__EXERCISE DIRECTIONS__.
Every line below that holds the word "radio" must be listed.

[Data records]

● ● ●

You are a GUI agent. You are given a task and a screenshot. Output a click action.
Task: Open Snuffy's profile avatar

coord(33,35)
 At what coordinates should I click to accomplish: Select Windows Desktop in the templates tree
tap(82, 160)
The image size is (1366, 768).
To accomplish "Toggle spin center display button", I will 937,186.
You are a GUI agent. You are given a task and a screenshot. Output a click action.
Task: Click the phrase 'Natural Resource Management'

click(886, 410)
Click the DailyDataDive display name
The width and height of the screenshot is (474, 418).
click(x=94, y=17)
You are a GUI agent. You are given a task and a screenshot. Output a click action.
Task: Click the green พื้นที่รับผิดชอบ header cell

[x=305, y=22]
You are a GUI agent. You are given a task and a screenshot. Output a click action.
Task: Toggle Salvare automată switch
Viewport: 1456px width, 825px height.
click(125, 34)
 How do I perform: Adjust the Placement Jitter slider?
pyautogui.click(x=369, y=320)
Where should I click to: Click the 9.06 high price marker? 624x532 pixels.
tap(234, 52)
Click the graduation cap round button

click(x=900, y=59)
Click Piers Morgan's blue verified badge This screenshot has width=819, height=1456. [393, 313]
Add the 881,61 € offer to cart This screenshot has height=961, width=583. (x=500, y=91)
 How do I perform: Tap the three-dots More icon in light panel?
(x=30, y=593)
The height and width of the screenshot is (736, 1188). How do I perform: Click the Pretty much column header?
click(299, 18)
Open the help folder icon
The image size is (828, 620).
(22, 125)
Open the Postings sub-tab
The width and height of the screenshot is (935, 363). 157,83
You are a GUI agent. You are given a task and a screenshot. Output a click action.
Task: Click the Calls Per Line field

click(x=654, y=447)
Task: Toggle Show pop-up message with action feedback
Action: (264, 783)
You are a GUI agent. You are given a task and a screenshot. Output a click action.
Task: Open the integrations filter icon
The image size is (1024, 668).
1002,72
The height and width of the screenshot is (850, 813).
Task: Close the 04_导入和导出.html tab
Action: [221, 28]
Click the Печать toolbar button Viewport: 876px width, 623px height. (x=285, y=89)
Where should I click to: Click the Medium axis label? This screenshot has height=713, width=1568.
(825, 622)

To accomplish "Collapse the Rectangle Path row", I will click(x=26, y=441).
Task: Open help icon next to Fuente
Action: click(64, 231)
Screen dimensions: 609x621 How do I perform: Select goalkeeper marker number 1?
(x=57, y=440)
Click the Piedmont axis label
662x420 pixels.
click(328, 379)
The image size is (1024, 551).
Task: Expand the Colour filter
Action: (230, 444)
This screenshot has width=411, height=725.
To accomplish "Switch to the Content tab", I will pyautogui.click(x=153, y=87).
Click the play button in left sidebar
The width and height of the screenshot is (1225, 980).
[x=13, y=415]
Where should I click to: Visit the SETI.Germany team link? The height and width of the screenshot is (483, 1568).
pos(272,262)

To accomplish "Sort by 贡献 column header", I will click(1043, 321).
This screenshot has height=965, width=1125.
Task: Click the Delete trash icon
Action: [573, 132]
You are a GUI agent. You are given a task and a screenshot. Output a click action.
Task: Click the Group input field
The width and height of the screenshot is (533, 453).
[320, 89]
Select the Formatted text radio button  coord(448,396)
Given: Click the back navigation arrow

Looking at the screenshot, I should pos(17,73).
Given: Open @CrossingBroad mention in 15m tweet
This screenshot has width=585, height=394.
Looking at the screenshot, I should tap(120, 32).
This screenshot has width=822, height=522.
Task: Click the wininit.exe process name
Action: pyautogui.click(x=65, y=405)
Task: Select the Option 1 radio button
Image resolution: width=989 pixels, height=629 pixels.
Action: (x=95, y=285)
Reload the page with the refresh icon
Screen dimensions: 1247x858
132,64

● ● ●

__ANSWER BOX__.
Select the Formatted text radio button  coord(448,396)
Task: Select the Option 1 radio button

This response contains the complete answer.